另外,mark_variable_ready_sparse, mark_variable_ready_dense, finalize_backward 都有對 contents 賦值。

0x04 查詢類

以下兩個類用來讓 autograd hook 函式確定張量對應桶。

4.1 VariableIndex

VariableIndex 就是確定某個 tensor 在某個桶中的位置。這個對於 autograd hook 有用。

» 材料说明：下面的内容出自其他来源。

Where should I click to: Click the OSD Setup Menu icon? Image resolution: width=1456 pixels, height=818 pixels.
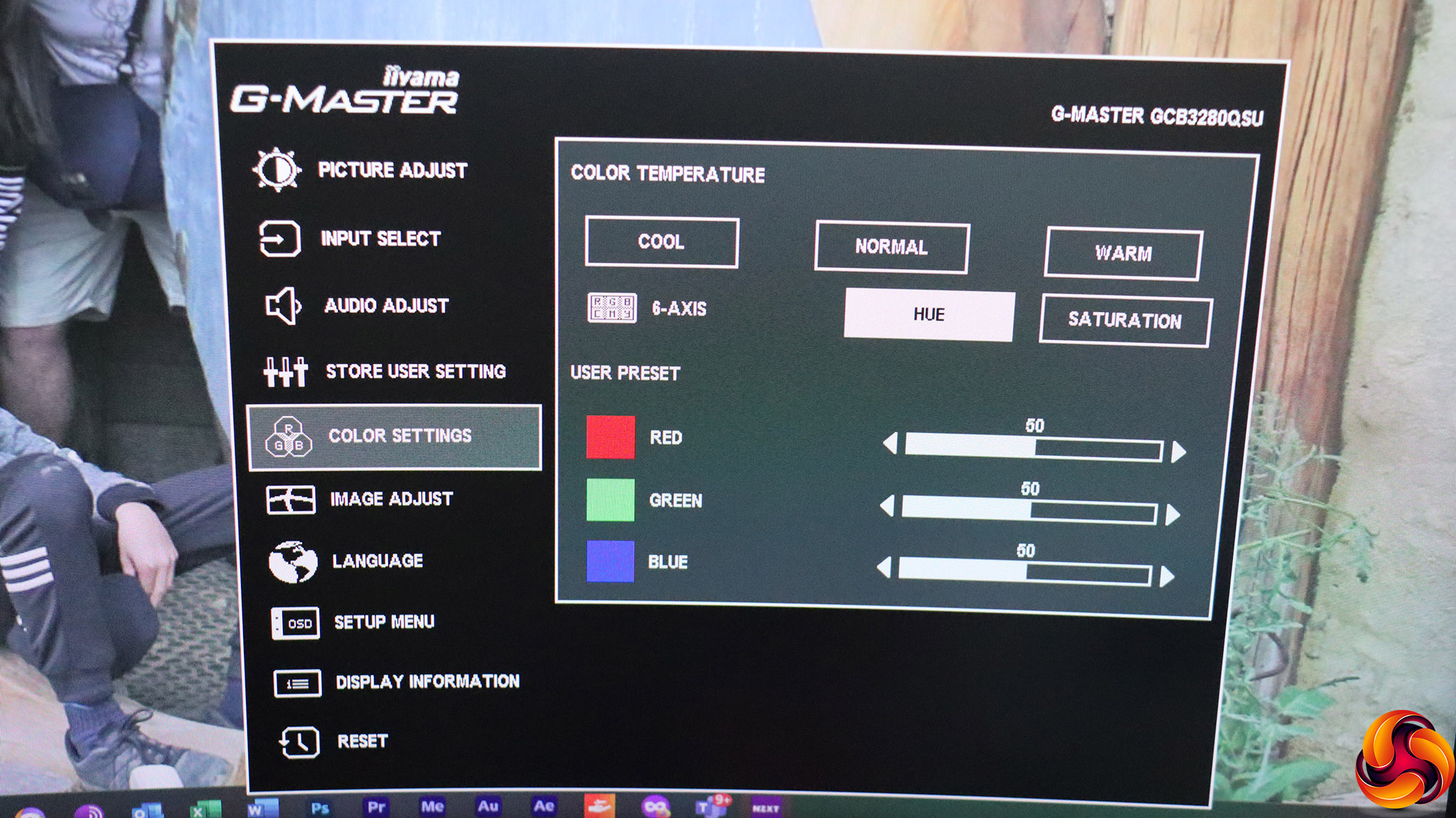click(x=295, y=623)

對於autograd hook 回撥,回撥函式所在程序只是知道自己的梯度張量,但是回撥函式需要知道這個張量位於哪個replica,以及位於replica之中哪個位置,這樣才能進一步規約。

4.1.1 成員變數

Reducer 等類的例項之中,只有一個 VariableIndex 的成員變數,這個獨立成員變數是:

cpp std::vector<VariableIndex> unused_parameters_

VariableIndex 更多是作為其他成員變數的一部分或者引數存在,比如在 Reducer 之中,gradAccToVariableMap_ 就是使用了 VaribaleIndex。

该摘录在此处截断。